[Records excerpted from a collection]

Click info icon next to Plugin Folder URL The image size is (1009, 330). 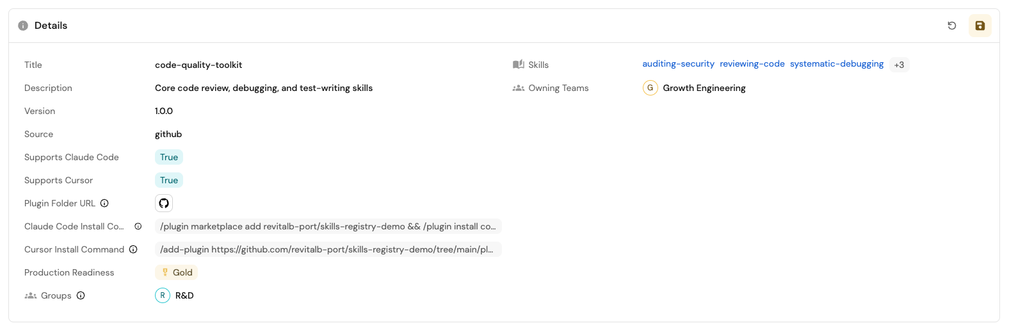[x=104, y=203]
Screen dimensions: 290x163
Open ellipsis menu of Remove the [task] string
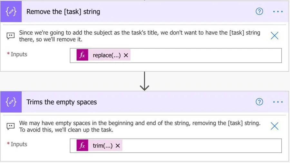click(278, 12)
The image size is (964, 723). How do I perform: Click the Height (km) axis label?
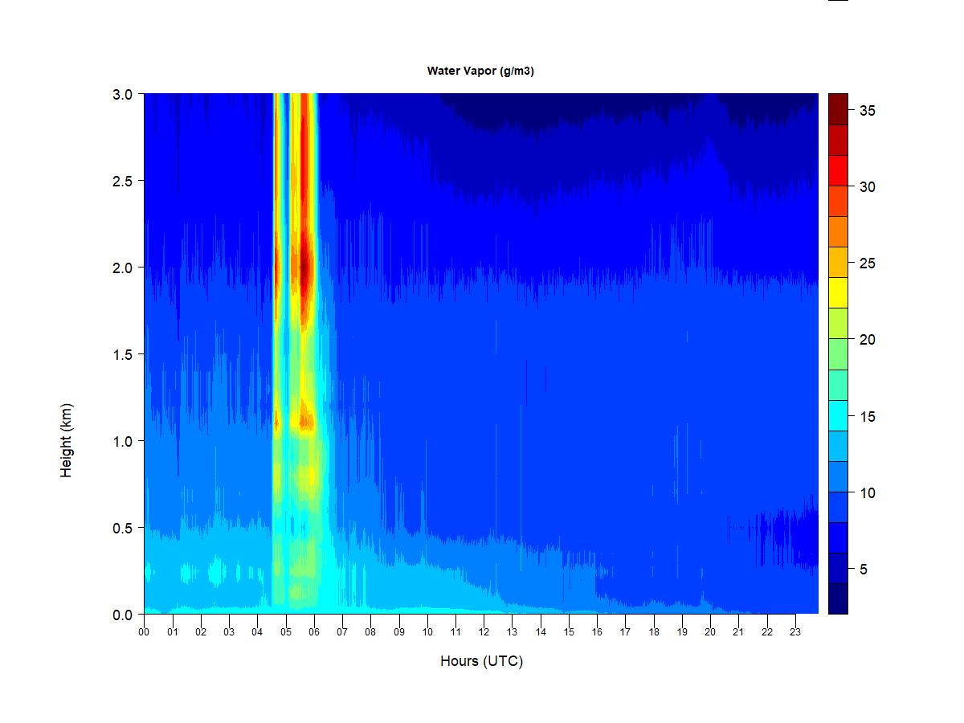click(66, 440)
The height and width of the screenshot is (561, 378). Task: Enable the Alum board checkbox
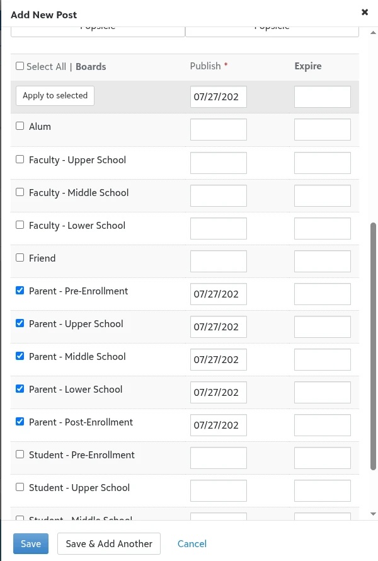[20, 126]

__EXERCISE INSTRUCTIONS__:
Transcribe, without alteration, each line from the one with "The height and" through the last line of the data; no pictures belong in the copy.

__RESPONSE TO THIS EXERCISE__:
The height and width of the screenshot is (561, 378). Task: Enable the Alum board checkbox
[20, 126]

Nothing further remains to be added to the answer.